这次迎来解答的是CRISPR也没搞定的历史遗留难题——对线粒体DNA的精准编辑。

今日,《自然》杂志刊登了一项新研究,科学家们利用一种细菌毒素DddA开发了针对线粒体DNA的单碱基编辑器DdCBE,可直接针对双链DNA将C-G碱基对编辑为T-A碱基对,而且编辑效率很高,也几乎没有脱靶效应。该研究通讯作者为刘如谦和Joseph D。 Mougous。

看完论文不禁感叹,这个编辑器真是精妙极了,人类的智慧牛逼(为刘老师打电话——

图源 | science.com

DddA是一种细菌毒素,最开始是通讯作者之一、微生物学家Mougous团队中一位博士后Marcos de Moraes发现的。2018年,de Moraes发现DddA具有催化胞嘧啶脱氨转变为尿嘧啶的活性,而且有意思的是,与其他的脱氨酶不同,这种作用可以直接在DNA双螺旋上发生,不需要解旋。

Mougous当时就想到了只闻其名未曾谋面的同事刘如谦。刘如谦团队之前开发的CRISPR单碱基编辑器中就有用到过脱氨酶,或许DddA也能够在相关的领域得到应用。

经过邮件沟通,两个团队一拍即合。

不过他们一致认为,就算用DddA再造新的CRISPR单碱基编辑器,也不会比现有的技术有太多的优势,所以研究者们一开始就瞄准了新的应用场景——线粒体DNA编辑。

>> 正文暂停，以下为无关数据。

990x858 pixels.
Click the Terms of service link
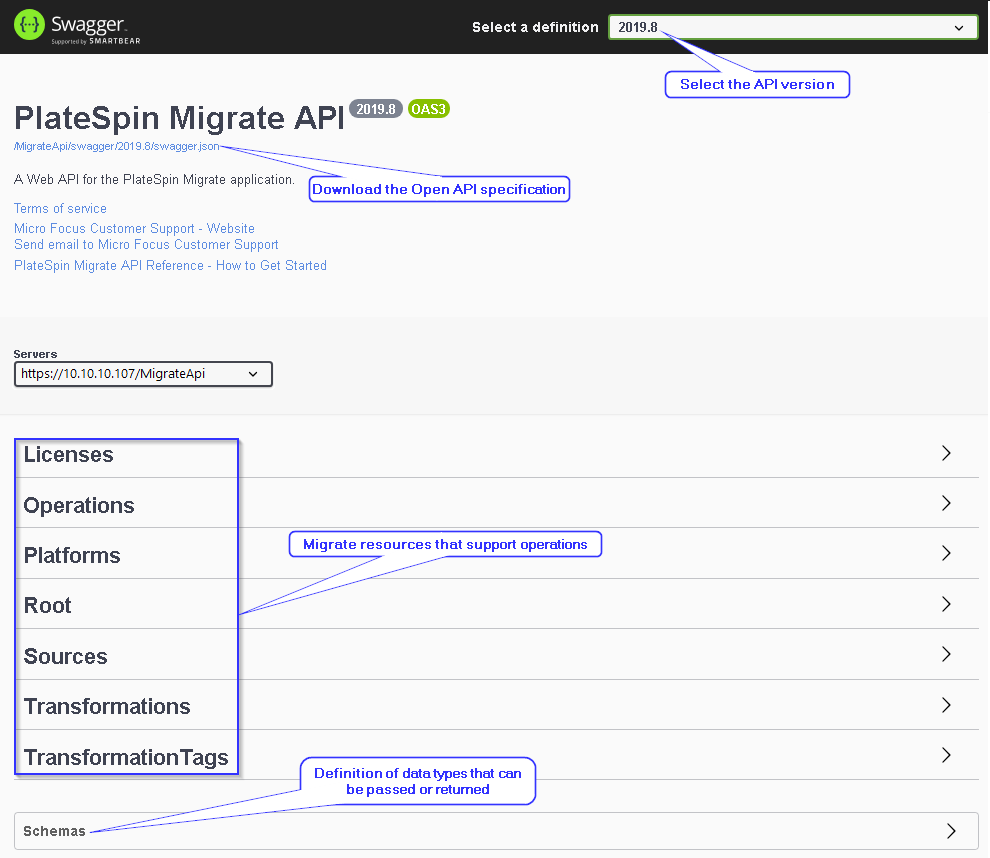pyautogui.click(x=60, y=208)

对线粒体DNA的精准编辑是从来没人实现过的,现在应用最广泛的CRISPR技术面对线粒体DNA也是束手无策——线粒体没有吸收RNA的机制,所以CRISPR技术关键的gRNA根本就进不去线粒体。

那么其他的基因编辑技术呢?

2018年,《自然医学》杂志曾同期发表了两篇论文,分别利用锌指蛋白核酸酶技术(ZFNs)和转录激活样因子核酸酶技术(TALENs)实现了对线粒体DNA突变的消除。不过这两项技术能做的,是将携带突变的线粒体DNA直接降解,其实应用起来难度很大。毕竟线粒体DNA的拷贝数如果太低,也会带来疾病。

这样一看,DddA的潜力还真是挺大。它本身是个蛋白,能够进入线粒体,又可以直接对双链DNA编辑,简直非常值得研究一番。

DddA的三维构象

当然了,到这里还只是刚刚有了一个思路,其实从DddA到最终的DdCBE,要解决的问题还有三个。

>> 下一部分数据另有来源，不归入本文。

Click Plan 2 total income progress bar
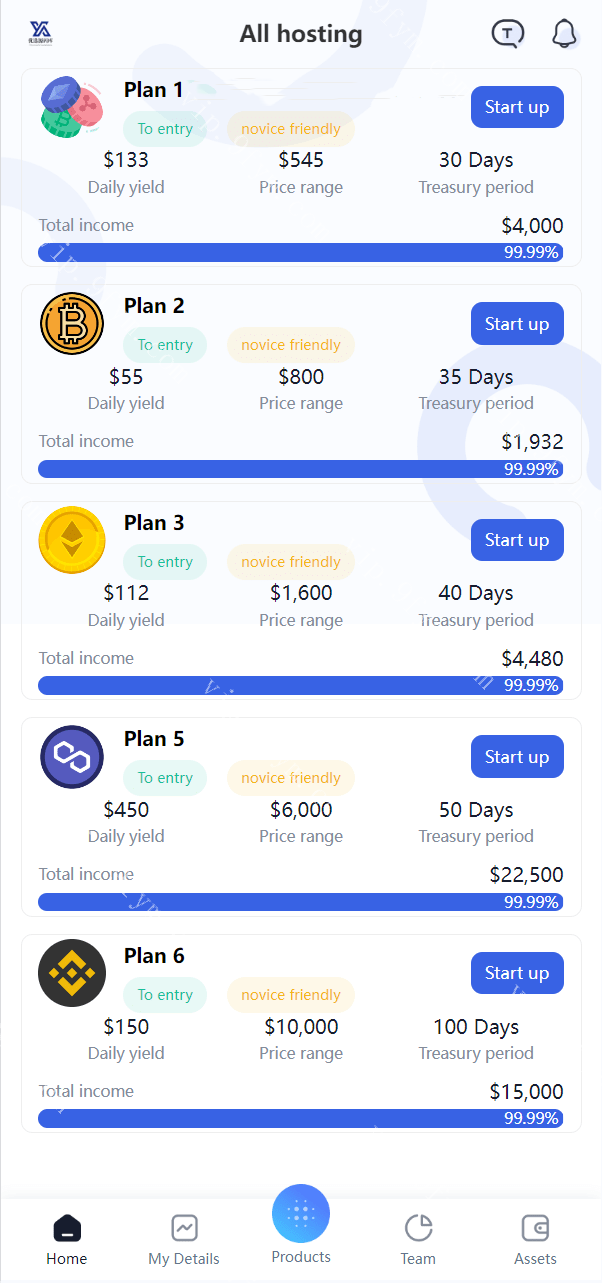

第一,不管怎么说,胞苷脱氨酶对哺乳动物细胞来说是有生物毒性的。为了避免这种毒性,研究者们想出的办法是把DddA一拆两半,两个没有活性的部分在编辑位点重组恢复脱氨活性。不知道研究者们是不是从ZFN和TALEN中获得的灵感呢。

TALE能够识别特定的DNA序列,将设计好的TALE蛋白与半个DddA相连,这样DddA们就能够在编辑位点重逢了。

第二,怎么让组合好的DddA进入线粒体呢?这个问题倒是不难解决,在ZFN和TALEN中也有答案,加上线粒体靶向信号(MTS)蛋白序列,就能够利用线粒体的蛋白质吸收机制穿过线粒体的双层膜了。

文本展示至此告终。